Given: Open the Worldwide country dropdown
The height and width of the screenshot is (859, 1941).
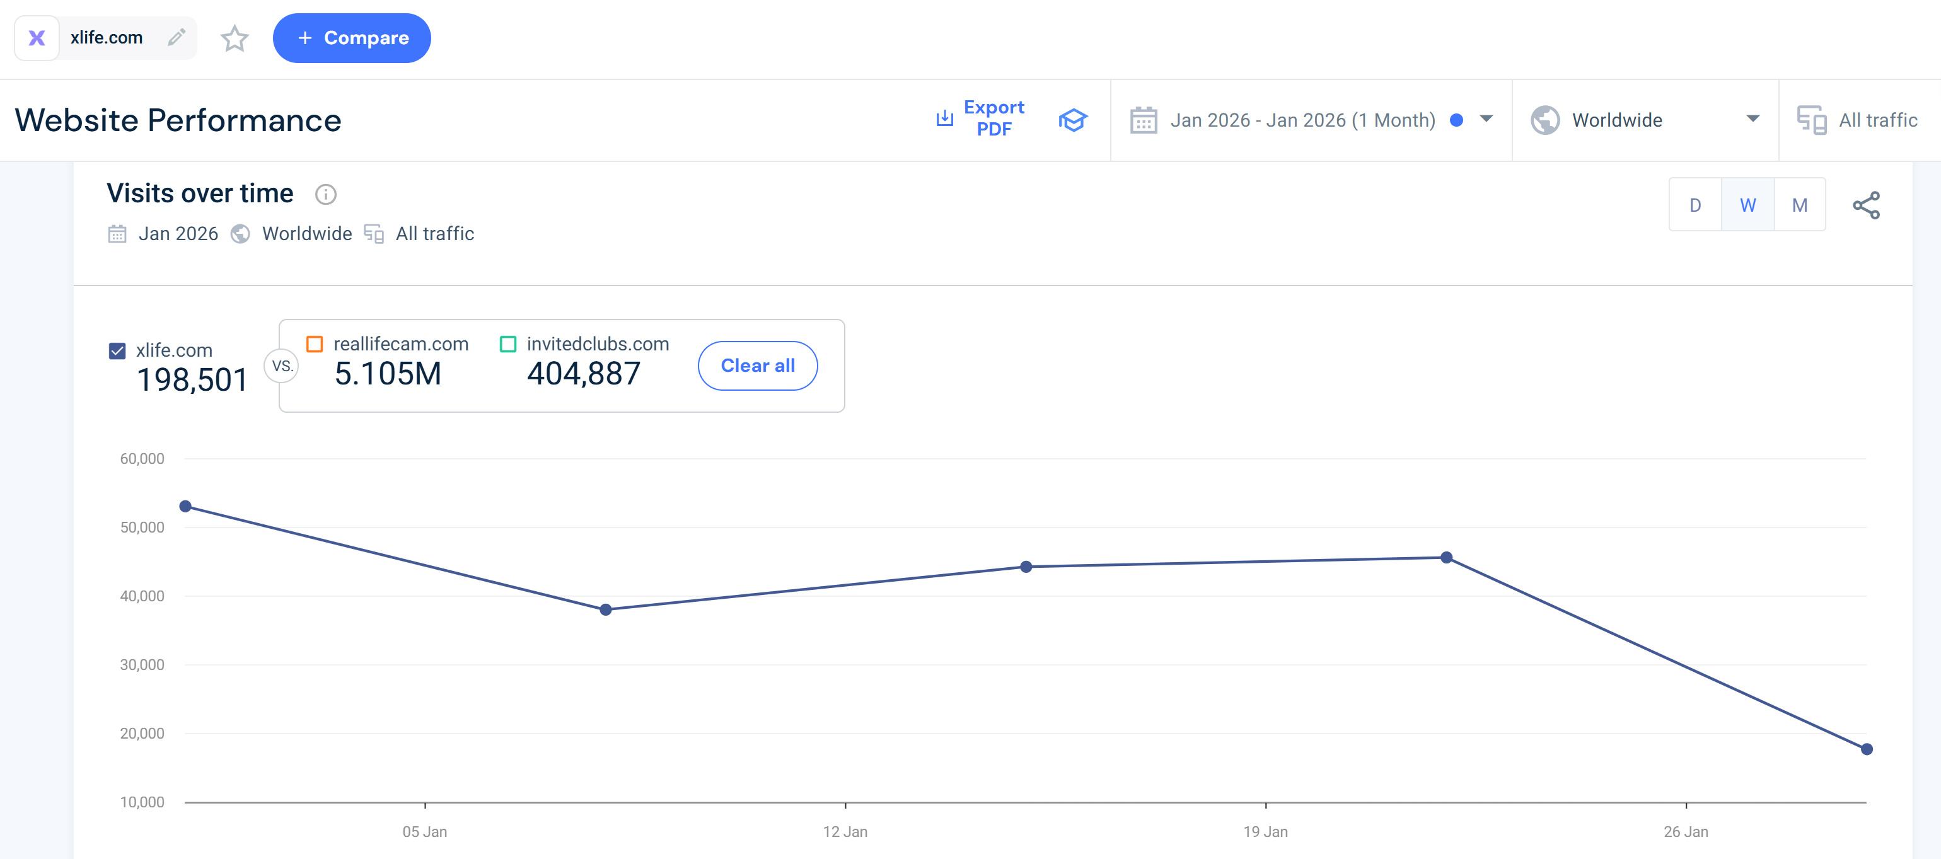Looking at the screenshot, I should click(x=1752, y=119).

----

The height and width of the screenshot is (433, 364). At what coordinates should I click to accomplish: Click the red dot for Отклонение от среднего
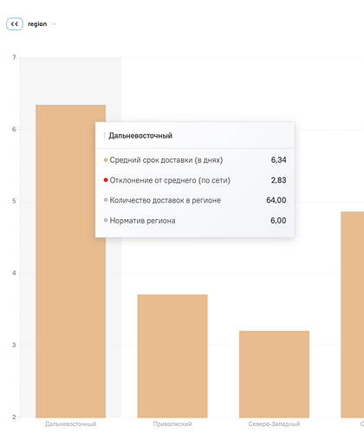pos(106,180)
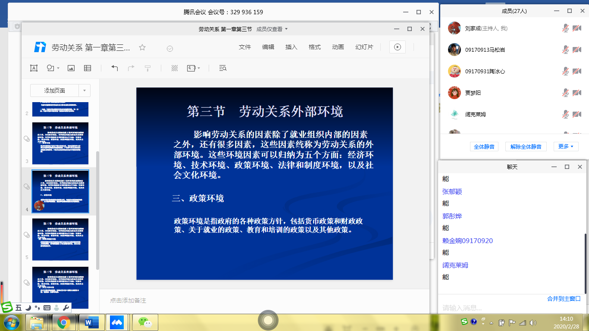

----

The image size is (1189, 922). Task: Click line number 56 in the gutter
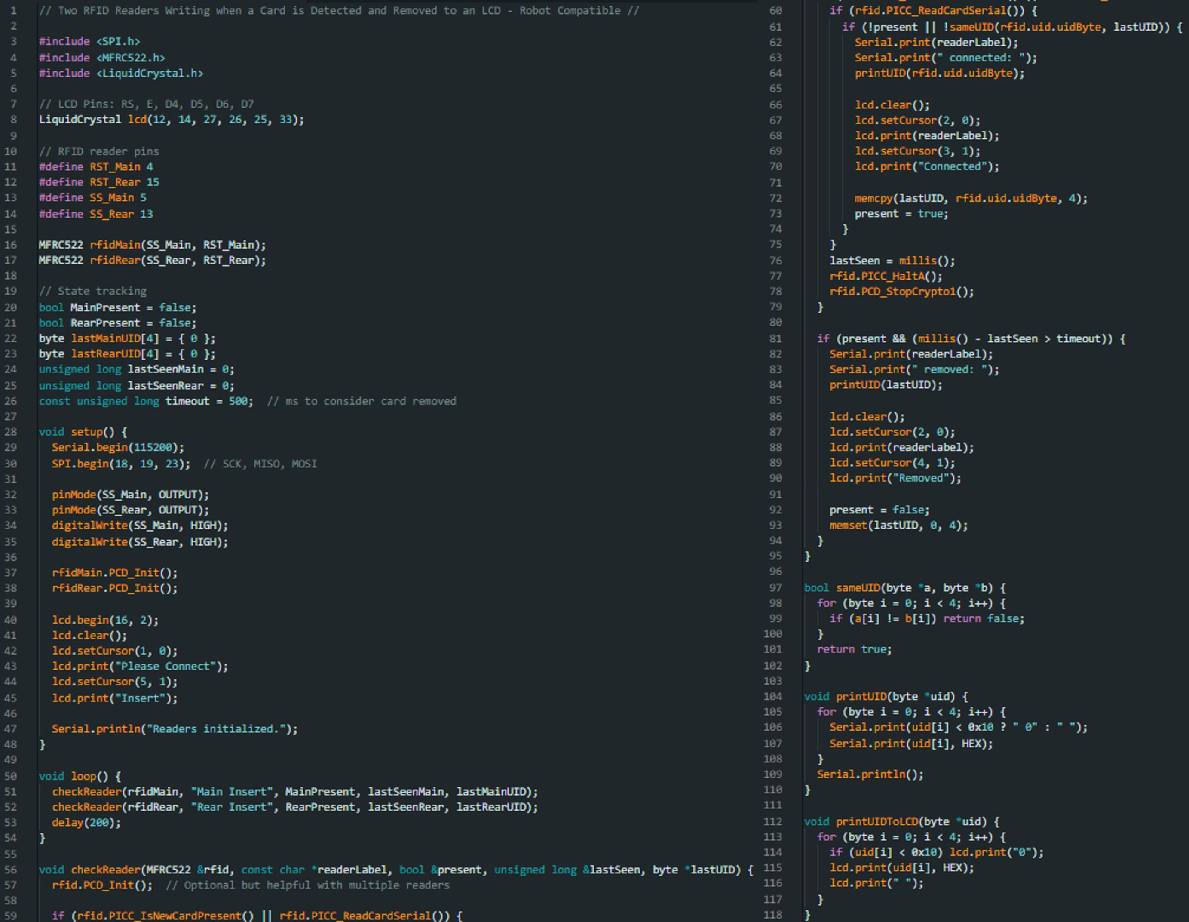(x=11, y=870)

----

*GIVEN REQUEST*.
Could you copy out, word for word, everything in the records from the line containing "Given: Open the Worldwide country dropdown" down to the line containing "Looking at the", both lines included, leaving out the pictures?

*ANSWER TO THE TASK*.
Given: Open the Worldwide country dropdown
The height and width of the screenshot is (859, 1941).
Looking at the screenshot, I should click(x=1752, y=119).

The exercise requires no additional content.